Significant community contributions

The following contributors have made significant changes to the library over the last release:

  • @nakranivaibhav
    • Improved type hinting for all attention parameters (#28479)
    • Adds LlamaForQuestionAnswering class in modeling_llama.py along with AutoModel Support (#28777)
  • @khipp
    • Fix input data file extension in examples (#28741)
    • [Docs] Fix spelling and grammar mistakes (#28825)
    • [Docs] Update project names and links in awesome-transformers (#28878)
    • [Docs] Fix backticks in inline code and documentation links (#28875)
    • [Docs] Add missing language options and fix broken links (#28852)
    • [Docs] Fix placement of tilde character (#28913)
    • [Docs] Revert translation of '@slow' decorator (#28912)
    • [Docs] Fix broken links and syntax issues (#28918)
    • [i18n-de] Translate README.md to German (#28933)
    • [Docs] Add language identifiers to fenced code blocks (#28955)
    • [i18n-de] Translate CONTRIBUTING.md to German (#28954)
  • @ThibaultLengagne
    • Add French translation: french README.md (#28696)
  • @poedator
    • HfQuantizer class for quantization-related stuff in modeling_utils.py (#26610)
  • @kiansierra
    • Flax mistral (#26943)
  • @hackyon
    • Adding [T5/MT5/UMT5]ForTokenClassification (#28443)
    • Always initialize tied output_embeddings if it has a bias term (#28947)
    • Add tie_weights() to LM heads and set bias in set_output_embeddings() (#28948)
    • [Phi] Add support for sdpa (#29108)
  • @SangbumChoi
    • enable graident checkpointing in DetaObjectDetection and add tests in Swin/Donut_Swin (#28615)
    • Add cuda_custom_kernel in DETA (#28989)
  • @rajveer43
    • Add models from deit (#28302)
  • @jon-tow
    • Add StableLM (#28810)

v4.37.2

2 months ago

Selection of fixes

  • Protecting the imports for SigLIP's tokenizer if sentencepiece isn't installed
  • Fix permissions issue on windows machines when using trainer in multi-node setup
  • Allow disabling safe serialization when using Trainer.
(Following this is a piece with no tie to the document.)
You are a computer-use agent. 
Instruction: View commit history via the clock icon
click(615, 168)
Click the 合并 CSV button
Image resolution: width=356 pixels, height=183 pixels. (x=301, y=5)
Needed for Neuron SDK
  • Fix error when loading processor from cache
  • torch < 1.13 compatible torch.load

Commits

  • [Siglip] protect from imports if sentencepiece not installed (#28737)
  • Fix weights_only (#28725)
  • Enable safetensors conversion from PyTorch to other frameworks without the torch requirement (#27599)
  • Don't fail when LocalEntryNotFoundError during processor_config.json loading (#28709)
  • Use save_safetensor to disable safe serialization for XLA (#28669)
  • Fix windows err with checkpoint race conditions (#28637)
  • [SigLIP] Only import tokenizer if sentencepiece available (#28636)

v4.37.1

2 months ago

A patch release to resolve import errors from removed custom types in generation utils

  • Add back in generation types #28681

v4.37.0

2 months ago

Model releases

Qwen2

Qwen2 is the new model series of large language models from the Qwen team. Previously, the Qwen series was released, including Qwen-72B, Qwen-1.8B, Qwen-VL, Qwen-Audio, etc.

Qwen2 is a language model series including decoder language models of different model sizes. For each size, we release the base language model and the aligned chat model. It is based on the Transformer architecture with SwiGLU activation, attention QKV bias, group query attention, mixture of sliding window attention and full attention, etc. Additionally, we have an improved tokenizer adaptive to multiple natural languages and codes.

  • Add qwen2 by @JustinLin610 in #28436

Phi-2

Phi-2 is a transformer language model trained by Microsoft with exceptionally strong performance for its small size of 2.7 billion parameters. It was previously available as a custom code model, but has now been fully integrated into transformers.

  • [Phi2] Add support for phi2 models by @susnato in #28211
  • [Phi] Extend implementation to use GQA/MQA. by @gugarosa in #28163
  • update docs to add the phi-2 example by @susnato in #28392
  • Fixes default value of softmax_scale in PhiFlashAttention2. by @gugarosa in #28537

SigLIP

The SigLIP model was proposed in Sigmoid Loss for Language Image Pre-Training by Xiaohua Zhai, Basil Mustafa, Alexander Kolesnikov, Lucas Beyer. SigLIP proposes to replace the loss function used in CLIP by a simple pairwise sigmoid loss. This results in better performance in terms of zero-shot classification accuracy on ImageNet.

  • Add SigLIP by @NielsRogge in #26522
  • [SigLIP] Don't pad by default by @NielsRogge in #28578

ViP-LLaVA

The VipLlava model was proposed in Making Large Multimodal Models Understand Arbitrary Visual Prompts by Mu Cai, Haotian Liu, Siva Karthik Mustikovela, Gregory P. Meyer, Yuning Chai, Dennis Park, Yong Jae Lee.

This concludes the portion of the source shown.